Aim of the task >> Lay out the entries as a Markdown table with the columns Row and Line, starting at the first line of the entries and stopping after the line that contains "coordinates (139, 429).", with each line numbered and blank lines left out.

____ Working data

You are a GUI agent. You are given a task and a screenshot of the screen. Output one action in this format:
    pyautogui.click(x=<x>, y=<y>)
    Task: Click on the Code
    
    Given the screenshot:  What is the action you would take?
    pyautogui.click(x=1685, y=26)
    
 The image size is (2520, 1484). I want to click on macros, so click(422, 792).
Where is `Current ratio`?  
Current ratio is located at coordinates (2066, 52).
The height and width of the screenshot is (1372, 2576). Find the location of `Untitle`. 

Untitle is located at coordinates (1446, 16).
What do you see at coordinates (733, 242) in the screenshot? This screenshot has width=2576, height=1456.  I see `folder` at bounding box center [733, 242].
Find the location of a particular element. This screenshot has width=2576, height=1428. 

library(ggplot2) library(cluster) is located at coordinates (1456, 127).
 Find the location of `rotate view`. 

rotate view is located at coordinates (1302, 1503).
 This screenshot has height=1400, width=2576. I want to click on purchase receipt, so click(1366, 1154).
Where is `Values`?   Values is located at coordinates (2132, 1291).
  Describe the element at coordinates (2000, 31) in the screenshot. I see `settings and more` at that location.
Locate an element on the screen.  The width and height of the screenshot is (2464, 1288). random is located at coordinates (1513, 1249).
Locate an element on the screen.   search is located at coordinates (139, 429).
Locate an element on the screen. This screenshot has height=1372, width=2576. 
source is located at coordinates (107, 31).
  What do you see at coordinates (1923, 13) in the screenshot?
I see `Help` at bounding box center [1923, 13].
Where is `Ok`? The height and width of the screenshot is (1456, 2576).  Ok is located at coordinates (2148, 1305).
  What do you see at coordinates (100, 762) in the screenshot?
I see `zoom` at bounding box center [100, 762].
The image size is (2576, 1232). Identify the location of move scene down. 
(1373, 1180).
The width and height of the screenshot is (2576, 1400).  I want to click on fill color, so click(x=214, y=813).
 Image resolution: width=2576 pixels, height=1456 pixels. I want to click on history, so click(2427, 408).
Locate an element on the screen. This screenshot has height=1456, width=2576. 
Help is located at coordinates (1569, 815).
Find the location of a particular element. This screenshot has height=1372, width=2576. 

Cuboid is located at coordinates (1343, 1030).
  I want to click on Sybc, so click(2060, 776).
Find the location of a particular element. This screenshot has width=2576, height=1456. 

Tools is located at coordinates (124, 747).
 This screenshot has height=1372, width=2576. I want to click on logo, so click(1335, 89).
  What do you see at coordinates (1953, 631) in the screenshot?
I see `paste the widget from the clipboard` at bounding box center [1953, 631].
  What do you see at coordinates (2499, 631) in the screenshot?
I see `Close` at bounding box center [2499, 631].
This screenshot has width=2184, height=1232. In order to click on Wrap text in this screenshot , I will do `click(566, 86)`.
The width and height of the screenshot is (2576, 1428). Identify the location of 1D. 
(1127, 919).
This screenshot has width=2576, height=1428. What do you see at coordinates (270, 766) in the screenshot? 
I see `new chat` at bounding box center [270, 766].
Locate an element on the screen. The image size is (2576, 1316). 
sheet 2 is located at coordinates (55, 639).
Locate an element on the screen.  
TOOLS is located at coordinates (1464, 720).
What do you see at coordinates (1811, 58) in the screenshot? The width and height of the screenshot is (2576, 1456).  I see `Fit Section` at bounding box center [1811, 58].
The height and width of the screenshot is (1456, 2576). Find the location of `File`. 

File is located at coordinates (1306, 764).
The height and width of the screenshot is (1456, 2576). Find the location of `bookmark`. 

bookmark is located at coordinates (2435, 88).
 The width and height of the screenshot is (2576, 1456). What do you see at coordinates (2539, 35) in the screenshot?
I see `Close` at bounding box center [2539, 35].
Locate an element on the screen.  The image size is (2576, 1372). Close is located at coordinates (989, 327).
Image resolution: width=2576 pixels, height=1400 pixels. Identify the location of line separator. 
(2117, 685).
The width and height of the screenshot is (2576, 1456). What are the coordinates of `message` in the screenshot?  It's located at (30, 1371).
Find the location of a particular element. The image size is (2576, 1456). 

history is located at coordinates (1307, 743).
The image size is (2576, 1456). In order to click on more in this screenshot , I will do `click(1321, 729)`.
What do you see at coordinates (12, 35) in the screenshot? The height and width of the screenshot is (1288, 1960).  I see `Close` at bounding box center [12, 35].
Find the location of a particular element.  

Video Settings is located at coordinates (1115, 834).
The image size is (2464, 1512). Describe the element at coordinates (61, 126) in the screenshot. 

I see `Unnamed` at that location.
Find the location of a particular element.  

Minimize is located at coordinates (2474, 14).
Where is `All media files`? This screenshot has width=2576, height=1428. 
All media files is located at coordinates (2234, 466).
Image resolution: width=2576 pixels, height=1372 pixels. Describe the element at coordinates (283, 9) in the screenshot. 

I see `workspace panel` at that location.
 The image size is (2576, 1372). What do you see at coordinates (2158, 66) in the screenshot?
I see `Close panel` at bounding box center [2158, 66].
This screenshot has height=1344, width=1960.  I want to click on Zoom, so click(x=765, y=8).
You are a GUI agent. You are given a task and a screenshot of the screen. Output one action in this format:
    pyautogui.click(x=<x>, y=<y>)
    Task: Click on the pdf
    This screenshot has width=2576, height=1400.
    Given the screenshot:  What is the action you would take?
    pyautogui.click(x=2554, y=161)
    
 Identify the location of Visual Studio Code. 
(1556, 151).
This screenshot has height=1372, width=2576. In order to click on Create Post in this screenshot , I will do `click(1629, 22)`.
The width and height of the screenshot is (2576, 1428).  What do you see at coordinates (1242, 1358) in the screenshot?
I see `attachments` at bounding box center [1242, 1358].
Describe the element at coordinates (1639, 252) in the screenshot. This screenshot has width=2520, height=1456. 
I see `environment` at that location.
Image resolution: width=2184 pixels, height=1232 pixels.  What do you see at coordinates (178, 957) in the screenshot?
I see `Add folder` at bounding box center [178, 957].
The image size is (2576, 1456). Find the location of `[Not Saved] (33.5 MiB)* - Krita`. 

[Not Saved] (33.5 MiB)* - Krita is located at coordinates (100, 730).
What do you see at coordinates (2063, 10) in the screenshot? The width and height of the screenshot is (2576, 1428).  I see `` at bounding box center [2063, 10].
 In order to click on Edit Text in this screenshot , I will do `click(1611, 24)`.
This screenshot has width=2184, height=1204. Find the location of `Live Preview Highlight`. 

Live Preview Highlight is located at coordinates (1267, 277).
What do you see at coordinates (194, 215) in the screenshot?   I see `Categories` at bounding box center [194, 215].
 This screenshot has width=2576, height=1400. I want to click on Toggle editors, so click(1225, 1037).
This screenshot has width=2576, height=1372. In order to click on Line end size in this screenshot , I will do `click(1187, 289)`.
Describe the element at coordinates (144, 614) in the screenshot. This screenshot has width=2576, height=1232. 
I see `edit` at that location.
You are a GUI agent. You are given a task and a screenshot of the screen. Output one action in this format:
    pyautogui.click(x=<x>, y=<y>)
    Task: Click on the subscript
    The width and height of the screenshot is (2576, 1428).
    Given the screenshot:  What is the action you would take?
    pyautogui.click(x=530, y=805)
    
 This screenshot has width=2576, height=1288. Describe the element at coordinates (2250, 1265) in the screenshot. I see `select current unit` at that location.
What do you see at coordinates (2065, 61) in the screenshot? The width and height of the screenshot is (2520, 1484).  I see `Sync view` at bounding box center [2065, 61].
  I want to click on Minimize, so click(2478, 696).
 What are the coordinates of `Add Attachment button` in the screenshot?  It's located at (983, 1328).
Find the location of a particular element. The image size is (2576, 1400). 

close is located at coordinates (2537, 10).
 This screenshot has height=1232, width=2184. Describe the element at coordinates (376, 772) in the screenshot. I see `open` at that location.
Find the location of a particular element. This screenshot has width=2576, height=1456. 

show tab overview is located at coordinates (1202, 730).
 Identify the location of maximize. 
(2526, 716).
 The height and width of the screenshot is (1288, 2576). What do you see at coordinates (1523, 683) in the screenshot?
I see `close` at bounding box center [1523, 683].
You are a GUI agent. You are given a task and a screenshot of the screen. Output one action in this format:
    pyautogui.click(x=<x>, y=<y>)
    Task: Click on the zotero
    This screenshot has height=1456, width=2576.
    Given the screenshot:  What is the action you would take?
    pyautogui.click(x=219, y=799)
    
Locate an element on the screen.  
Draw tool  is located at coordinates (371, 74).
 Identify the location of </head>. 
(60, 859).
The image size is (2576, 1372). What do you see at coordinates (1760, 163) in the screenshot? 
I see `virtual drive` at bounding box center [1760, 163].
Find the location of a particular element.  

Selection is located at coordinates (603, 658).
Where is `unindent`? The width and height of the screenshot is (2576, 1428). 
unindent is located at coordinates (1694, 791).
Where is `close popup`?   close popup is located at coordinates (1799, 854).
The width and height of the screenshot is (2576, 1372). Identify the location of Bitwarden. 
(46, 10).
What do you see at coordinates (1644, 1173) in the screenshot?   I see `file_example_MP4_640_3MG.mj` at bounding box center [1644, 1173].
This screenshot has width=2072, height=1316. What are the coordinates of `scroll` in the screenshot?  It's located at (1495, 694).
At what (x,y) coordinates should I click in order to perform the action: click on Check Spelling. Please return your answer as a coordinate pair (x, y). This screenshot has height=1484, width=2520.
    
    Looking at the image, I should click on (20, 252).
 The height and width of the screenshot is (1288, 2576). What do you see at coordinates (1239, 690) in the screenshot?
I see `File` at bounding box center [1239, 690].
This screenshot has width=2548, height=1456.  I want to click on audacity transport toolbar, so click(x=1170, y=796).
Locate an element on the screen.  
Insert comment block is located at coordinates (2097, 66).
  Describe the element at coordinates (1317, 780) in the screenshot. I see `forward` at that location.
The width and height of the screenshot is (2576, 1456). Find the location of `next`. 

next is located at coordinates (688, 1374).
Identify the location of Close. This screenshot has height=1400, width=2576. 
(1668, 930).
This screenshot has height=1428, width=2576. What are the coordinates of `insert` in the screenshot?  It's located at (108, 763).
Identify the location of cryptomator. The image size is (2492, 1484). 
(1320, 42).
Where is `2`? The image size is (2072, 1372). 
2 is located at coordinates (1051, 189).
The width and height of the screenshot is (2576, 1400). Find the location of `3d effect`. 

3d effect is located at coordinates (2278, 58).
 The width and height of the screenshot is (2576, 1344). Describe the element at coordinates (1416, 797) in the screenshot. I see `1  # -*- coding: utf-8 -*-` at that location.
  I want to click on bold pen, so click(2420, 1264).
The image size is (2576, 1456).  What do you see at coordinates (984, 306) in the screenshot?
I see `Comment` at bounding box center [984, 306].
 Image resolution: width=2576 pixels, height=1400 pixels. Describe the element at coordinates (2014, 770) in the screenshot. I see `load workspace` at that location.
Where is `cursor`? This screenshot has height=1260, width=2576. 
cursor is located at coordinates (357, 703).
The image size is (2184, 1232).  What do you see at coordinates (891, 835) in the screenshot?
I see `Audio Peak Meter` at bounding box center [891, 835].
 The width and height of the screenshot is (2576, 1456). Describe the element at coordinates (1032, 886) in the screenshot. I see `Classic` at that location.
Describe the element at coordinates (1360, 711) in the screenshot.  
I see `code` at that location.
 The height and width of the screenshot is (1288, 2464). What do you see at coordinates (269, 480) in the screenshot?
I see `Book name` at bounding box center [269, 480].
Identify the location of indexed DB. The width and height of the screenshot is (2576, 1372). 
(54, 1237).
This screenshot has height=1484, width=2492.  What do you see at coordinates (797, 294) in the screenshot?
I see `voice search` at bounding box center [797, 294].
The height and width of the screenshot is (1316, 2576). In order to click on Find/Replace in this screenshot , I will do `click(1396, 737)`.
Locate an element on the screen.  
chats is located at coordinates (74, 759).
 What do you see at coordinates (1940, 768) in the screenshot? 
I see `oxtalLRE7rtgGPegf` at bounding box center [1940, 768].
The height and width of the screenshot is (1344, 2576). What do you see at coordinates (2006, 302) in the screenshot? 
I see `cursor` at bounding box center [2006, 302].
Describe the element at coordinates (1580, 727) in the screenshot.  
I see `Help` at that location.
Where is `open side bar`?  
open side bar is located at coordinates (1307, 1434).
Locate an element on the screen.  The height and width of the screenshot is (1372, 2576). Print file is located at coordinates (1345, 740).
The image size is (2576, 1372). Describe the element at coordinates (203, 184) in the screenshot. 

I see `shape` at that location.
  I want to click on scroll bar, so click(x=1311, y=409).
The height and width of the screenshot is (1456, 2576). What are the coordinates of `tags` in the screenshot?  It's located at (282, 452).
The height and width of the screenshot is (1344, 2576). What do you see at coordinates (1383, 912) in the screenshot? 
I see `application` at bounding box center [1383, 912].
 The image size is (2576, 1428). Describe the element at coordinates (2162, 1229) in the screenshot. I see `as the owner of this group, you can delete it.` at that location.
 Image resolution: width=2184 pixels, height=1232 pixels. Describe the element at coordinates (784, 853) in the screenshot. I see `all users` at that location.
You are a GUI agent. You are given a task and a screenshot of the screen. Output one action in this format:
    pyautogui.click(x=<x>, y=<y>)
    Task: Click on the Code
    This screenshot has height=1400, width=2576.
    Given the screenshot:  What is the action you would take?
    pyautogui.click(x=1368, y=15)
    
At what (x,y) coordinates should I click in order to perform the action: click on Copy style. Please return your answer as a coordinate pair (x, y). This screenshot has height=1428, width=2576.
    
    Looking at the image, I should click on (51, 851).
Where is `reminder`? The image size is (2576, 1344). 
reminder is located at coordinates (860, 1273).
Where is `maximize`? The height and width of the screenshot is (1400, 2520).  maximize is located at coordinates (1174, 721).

________

Solution for this task >>
| Row | Line |
|---|---|
| 1 | You are a GUI agent. You are given a task and a screenshot of the screen. Output one action in this format: |
| 2 |     pyautogui.click(x=<x>, y=<y>) |
| 3 |     Task: Click on the Code |
| 4 |     Given the screenshot:  What is the action you would take? |
| 5 |     pyautogui.click(x=1685, y=26) |
| 6 |  The image size is (2520, 1484). I want to click on macros, so click(422, 792). |
| 7 | Where is `Current ratio`?   |
| 8 | Current ratio is located at coordinates (2066, 52). |
| 9 | The height and width of the screenshot is (1372, 2576). Find the location of `Untitle`.  |
| 10 | Untitle is located at coordinates (1446, 16). |
| 11 | What do you see at coordinates (733, 242) in the screenshot? This screenshot has width=2576, height=1456.  I see `folder` at bounding box center [733, 242]. |
| 12 | Find the location of a particular element. This screenshot has width=2576, height=1428.  |
| 13 | library(ggplot2) library(cluster) is located at coordinates (1456, 127). |
| 14 |  Find the location of `rotate view`.  |
| 15 | rotate view is located at coordinates (1302, 1503). |
| 16 |  This screenshot has height=1400, width=2576. I want to click on purchase receipt, so click(1366, 1154). |
| 17 | Where is `Values`?   Values is located at coordinates (2132, 1291). |
| 18 |   Describe the element at coordinates (2000, 31) in the screenshot. I see `settings and more` at that location. |
| 19 | Locate an element on the screen.  The width and height of the screenshot is (2464, 1288). random is located at coordinates (1513, 1249). |
| 20 | Locate an element on the screen.   search is located at coordinates (139, 429). |